(SELECTED PASSAGE)
——————
Glycoprotein, a homologue of a hormone stanniocalcin

Stanniocalcin-1 is a glycoprotein, a homologue of a hormone stanniocalcin, first discovered in bony fishes. In humans it is encoded by the STC1 gene.

== Function ==

This gene encodes a secreted, homodimeric glycoprotein that is expressed in a wide variety of tissues and may have autocrine or paracrine functions. The only known molecular function of human Stanniocalcin-1 to date is a SUMO E3 ubiquitin ligase activity in the SUMOylation cycle. However, STC1 interacts with many proteins in the cytoplasm, mitochondria, endoplasmatic reticulum, and in dot-like fashion in the cell nucleus. The N-terminal region of STC1 is the function region which is responsible to establish the interaction with its partners, including SUMO1. Low-resolution studies shows that STC1 is an anti-parallel homodimer in solution and the cysteine 202 is responsible for its dimerization. All the 5 disulfide bonds of human STC1 are conserved and have the same profile of fish STC. The gene contains a 5' UTR rich in CAG trinucleotide repeats. The encoded protein contains 11 conserved cysteine residues and is phosphorylated by protein kinase C exclusively on its serine residues.

The protein may play a role in the regulation of renal and intestinal calcium and phosphate transport, cell metabolism, or cellular calcium/phosphate homeostasis. Overexpression of human stanniocalcin 1 in mice produces high serum phosphate levels, dwarfism, and increased metabolic rate. This gene has altered expression in hepatocellular, ovarian, and breast cancers, and is a putative molecular biomarker of leukemic microenvironment.
——————
(PROVIDED RECORDS)
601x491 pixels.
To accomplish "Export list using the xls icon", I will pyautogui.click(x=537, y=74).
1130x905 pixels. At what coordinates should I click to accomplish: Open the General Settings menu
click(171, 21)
——————
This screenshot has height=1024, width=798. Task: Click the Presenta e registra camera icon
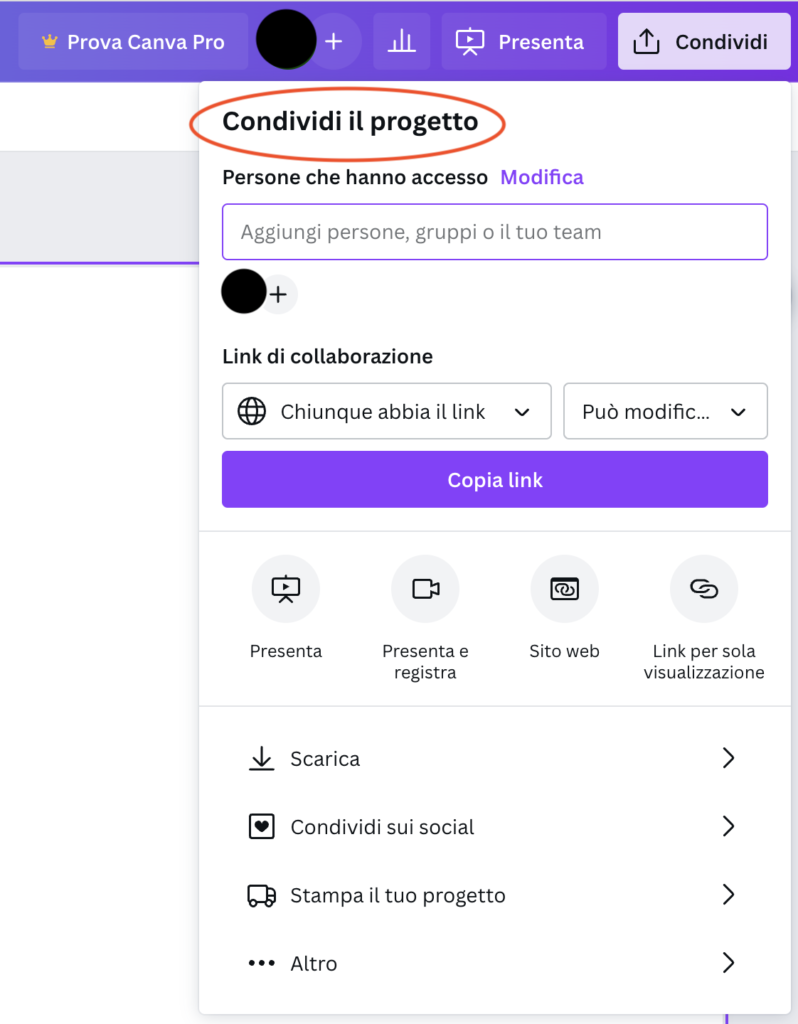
——————
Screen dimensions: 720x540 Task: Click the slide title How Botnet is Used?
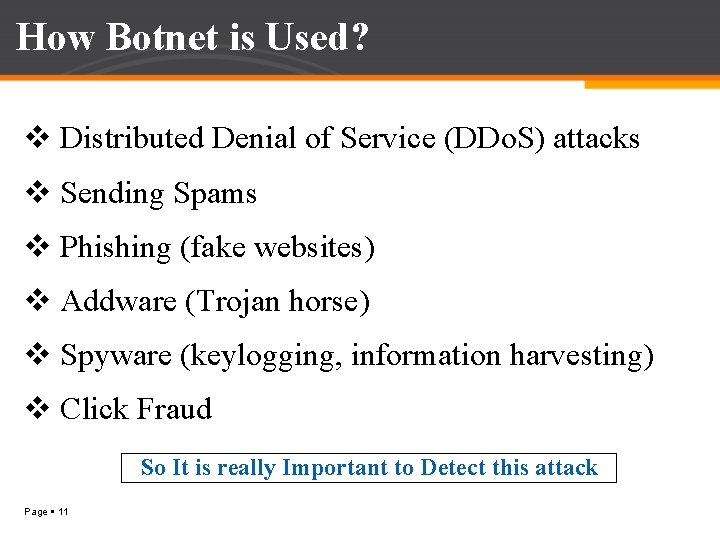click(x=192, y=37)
——————
Answer these questions from the Stanniocalcin-1 passage:
(a) Which gene encodes Stanniocalcin-1 in humans?
(b) Which residue is responsible for the dimerization of STC1?
(c) What three effects does overexpression of human stanniocalcin 1 produce in mice?

(RESULT OF THE TASK)
(a) The STC1 gene.
(b) Cysteine 202.
(c) High serum phosphate levels, dwarfism, and increased metabolic rate.